*** RECORDS SHOWN ***

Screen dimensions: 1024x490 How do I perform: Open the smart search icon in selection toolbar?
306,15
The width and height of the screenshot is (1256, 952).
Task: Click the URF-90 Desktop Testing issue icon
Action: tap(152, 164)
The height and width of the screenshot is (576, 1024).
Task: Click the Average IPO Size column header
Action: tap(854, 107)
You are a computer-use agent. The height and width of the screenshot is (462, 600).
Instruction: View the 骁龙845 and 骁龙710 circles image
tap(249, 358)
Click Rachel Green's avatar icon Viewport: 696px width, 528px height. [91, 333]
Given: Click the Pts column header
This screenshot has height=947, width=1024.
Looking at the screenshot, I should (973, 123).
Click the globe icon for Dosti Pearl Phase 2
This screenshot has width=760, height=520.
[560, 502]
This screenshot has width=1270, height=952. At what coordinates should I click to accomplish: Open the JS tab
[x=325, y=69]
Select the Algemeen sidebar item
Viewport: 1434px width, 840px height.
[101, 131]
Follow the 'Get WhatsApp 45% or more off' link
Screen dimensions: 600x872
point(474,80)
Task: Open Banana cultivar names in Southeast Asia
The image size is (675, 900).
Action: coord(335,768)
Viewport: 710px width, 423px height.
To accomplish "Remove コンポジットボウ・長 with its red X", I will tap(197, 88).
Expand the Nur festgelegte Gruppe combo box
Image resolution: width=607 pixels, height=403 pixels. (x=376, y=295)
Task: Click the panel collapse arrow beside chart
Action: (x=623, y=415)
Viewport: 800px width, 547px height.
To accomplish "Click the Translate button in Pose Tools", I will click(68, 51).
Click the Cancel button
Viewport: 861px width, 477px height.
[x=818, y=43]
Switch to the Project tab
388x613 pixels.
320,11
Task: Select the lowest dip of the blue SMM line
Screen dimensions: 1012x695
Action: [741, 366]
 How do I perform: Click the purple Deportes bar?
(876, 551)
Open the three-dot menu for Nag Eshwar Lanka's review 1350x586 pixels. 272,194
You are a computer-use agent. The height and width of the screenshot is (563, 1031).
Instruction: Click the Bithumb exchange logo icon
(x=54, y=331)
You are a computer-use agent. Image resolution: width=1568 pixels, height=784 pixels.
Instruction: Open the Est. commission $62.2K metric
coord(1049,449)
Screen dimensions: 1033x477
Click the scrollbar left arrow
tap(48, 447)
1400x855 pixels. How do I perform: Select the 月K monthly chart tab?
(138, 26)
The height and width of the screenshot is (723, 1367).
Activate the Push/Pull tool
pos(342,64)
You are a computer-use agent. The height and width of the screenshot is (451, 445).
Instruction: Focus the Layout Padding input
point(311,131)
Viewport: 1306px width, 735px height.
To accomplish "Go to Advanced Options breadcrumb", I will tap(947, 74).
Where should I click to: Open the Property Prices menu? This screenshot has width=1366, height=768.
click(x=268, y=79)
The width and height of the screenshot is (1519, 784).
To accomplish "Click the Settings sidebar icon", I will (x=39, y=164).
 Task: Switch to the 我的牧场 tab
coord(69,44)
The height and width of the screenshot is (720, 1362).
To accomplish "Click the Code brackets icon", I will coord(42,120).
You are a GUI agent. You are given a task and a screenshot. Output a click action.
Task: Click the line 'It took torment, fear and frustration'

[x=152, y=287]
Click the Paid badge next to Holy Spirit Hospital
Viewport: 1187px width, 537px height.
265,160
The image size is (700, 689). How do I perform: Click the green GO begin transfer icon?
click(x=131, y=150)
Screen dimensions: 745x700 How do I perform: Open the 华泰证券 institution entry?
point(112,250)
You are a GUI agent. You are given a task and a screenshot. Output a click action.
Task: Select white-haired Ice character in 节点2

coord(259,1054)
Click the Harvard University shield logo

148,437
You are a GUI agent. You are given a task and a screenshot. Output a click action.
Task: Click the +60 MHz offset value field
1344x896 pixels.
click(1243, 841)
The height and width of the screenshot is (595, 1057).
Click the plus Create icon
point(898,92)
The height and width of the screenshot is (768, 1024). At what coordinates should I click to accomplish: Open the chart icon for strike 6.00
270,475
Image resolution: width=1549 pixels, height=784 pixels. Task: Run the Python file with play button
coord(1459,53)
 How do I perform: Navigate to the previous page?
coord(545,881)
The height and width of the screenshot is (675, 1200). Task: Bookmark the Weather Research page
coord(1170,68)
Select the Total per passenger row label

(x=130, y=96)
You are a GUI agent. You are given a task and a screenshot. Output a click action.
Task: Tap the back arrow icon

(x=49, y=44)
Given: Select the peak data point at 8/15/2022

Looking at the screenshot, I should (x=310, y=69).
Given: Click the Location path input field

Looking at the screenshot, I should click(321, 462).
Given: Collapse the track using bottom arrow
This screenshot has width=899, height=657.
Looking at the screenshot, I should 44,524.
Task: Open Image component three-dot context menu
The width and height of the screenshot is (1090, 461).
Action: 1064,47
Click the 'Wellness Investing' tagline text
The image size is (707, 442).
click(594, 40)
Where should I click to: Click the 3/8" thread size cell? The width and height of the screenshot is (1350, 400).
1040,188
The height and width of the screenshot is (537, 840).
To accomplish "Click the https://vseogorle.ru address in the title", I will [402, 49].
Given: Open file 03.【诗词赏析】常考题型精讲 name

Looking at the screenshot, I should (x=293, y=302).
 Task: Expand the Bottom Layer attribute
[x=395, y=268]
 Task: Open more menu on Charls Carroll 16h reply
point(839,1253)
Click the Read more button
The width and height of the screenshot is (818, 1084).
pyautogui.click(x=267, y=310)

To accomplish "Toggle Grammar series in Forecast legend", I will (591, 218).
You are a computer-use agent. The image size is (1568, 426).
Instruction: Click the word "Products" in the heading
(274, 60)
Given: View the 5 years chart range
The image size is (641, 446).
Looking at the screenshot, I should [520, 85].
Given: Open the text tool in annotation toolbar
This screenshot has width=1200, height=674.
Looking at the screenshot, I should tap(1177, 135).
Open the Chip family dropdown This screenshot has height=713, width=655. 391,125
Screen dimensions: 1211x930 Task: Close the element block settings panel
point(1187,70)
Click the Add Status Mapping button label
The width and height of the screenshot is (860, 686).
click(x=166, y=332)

*** End of RECORDS SHOWN ***

_WORK INSTRUCTION:_
Look above for the line with "The height and width of the screenshot is (675, 1200)." and the line with "Task: Open Image". Retype those two lines and every line between them exactly, adding nothing.

_ANSWER SECTION:_
The height and width of the screenshot is (675, 1200). Task: Bookmark the Weather Research page
coord(1170,68)
Select the Total per passenger row label

(x=130, y=96)
You are a GUI agent. You are given a task and a screenshot. Output a click action.
Task: Tap the back arrow icon

(x=49, y=44)
Given: Select the peak data point at 8/15/2022

Looking at the screenshot, I should (x=310, y=69).
Given: Click the Location path input field

Looking at the screenshot, I should click(321, 462).
Given: Collapse the track using bottom arrow
This screenshot has width=899, height=657.
Looking at the screenshot, I should 44,524.
Task: Open Image component three-dot context menu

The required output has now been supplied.